In January 2011, Mayor Greg Fischer took office with a pledge to run city government in Louisville more like a successful business. One of his first tasks was to establish the Office of Performance Improvement (OPI) to help transform the way the Louisville city government uses data and evidence to improve outcomes for its citizens. The overall goal, according to Mayor Fischer, is for Louisville to be “the very best municipal government in the nation. Every department in the city of Louisville should at a minimum be in the top quartile of performance compared to our national competitors.”
Since its inception in January 2012, OPI has executed open data, performance management, and continuous improvement initiatives in order to achieve the lofty goal set by Mayor Fischer.

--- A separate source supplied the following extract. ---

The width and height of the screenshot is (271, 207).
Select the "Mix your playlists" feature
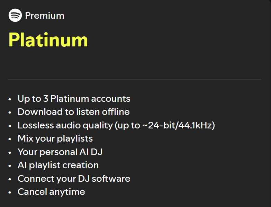pos(55,138)
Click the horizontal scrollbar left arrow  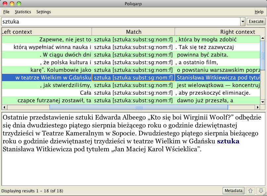pos(4,107)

In just over three years, Louisville has:
- identified approximately $3.6 million in cost savings in year one, including a $3.1 million reduction in unscheduled overtime, and $500,000 in increased revenue from better accounting for special events;
- removed more than two hundred days from key administrative processes, like hiring;
- decreased the city’s overall Lost Time Injury Rate by more than 30 percent;
- reduced hours not worked due to sickness or work-related illness and injury by 28 percent resulting in increased productivity;
- increased the number of youth positively engaged in community centers during the summer by over 500 percent; and
- continually assessed the performance of multiple, unique city departments and shared performance results with citizens in a comprehensible, online format.
Louisville attributes these accomplishments to intentional efforts to use data and evidence in innovative ways, inspired by practices in the business sector. This case study explores Louisville’s overall theory of action and then dives into three key turning points in Louisville’s journey to data-driven governing: open data, performance management, and continuous improvement.